=== RECORDS FOR THIS TASK ===

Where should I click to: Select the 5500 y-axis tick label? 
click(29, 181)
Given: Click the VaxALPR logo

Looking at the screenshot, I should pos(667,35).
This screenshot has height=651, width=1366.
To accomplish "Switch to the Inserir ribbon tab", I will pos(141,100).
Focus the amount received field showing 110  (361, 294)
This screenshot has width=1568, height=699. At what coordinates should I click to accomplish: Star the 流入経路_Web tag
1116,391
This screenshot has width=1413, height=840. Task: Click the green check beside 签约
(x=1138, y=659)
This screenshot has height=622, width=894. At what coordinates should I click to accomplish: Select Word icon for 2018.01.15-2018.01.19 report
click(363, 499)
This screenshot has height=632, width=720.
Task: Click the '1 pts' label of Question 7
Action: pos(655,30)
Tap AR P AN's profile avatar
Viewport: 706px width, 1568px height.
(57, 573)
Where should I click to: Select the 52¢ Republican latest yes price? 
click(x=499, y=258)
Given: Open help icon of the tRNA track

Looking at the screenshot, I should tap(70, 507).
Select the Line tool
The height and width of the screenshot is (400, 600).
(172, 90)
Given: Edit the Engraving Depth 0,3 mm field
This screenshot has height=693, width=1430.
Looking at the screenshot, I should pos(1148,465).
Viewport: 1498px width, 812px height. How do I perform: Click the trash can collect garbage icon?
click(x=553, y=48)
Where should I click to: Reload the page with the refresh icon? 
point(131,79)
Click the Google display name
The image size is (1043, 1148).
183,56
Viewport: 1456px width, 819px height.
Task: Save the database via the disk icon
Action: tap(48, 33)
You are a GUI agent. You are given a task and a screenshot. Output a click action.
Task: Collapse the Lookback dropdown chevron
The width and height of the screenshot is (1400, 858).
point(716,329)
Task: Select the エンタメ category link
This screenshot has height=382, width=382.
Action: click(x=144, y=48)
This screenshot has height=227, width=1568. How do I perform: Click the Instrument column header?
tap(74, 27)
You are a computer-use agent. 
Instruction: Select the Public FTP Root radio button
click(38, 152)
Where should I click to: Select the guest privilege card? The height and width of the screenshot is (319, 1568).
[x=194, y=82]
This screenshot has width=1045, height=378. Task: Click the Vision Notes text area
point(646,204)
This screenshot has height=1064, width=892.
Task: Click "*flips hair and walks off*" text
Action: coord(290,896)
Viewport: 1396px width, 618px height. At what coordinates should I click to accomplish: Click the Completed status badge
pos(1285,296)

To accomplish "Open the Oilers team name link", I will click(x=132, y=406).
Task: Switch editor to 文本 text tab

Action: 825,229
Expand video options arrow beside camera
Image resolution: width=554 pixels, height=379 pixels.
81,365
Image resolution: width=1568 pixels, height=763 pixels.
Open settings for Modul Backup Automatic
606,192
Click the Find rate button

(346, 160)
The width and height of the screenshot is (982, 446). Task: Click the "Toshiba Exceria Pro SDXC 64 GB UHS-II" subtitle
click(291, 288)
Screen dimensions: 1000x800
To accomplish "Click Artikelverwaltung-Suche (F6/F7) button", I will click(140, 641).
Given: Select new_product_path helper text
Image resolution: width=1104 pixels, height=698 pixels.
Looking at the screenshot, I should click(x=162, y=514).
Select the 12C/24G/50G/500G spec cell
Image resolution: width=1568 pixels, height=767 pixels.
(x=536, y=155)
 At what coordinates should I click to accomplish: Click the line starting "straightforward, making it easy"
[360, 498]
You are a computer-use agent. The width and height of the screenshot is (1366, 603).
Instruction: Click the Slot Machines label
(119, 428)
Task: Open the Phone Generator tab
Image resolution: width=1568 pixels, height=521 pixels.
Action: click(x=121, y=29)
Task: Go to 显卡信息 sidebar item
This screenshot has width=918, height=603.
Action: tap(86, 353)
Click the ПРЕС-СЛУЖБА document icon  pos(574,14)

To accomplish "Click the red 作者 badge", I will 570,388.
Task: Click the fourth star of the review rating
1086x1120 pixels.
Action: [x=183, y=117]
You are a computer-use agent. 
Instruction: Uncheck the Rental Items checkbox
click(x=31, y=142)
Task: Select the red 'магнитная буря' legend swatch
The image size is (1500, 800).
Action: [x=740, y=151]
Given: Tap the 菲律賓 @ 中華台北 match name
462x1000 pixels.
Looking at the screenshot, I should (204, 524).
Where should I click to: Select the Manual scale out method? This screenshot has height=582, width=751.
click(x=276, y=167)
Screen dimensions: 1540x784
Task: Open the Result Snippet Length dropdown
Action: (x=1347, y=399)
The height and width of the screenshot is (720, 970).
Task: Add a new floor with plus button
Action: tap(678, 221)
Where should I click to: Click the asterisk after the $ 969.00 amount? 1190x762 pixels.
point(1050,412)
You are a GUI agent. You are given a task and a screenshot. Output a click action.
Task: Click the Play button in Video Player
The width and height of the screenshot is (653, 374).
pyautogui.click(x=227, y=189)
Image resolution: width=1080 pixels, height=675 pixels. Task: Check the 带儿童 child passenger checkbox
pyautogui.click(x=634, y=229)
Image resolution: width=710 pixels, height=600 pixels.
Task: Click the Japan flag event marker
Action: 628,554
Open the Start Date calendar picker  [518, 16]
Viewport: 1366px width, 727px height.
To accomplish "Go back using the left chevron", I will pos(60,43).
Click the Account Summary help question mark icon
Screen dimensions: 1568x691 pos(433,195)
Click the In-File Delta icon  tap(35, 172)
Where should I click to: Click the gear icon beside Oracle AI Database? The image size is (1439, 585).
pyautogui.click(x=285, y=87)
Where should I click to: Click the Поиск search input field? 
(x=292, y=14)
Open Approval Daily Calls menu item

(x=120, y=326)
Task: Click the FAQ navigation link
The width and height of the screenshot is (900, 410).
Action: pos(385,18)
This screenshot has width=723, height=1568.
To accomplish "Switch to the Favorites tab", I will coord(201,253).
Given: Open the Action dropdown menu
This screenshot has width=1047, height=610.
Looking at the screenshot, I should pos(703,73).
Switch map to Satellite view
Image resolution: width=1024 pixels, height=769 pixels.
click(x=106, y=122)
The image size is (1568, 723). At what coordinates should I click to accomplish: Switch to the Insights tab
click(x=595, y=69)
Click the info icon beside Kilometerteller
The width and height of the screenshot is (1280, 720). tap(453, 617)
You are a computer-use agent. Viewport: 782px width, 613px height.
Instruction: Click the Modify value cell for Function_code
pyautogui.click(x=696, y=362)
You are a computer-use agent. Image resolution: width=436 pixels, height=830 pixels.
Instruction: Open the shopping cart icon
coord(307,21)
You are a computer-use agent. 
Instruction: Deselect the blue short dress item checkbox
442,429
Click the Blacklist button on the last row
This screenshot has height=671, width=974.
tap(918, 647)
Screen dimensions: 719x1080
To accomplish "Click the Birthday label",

=== THE PROBLEM ===
From the entries above, say how many lines contain "link". Only the number is wanted.

=== FINISHED EXERCISE ===
3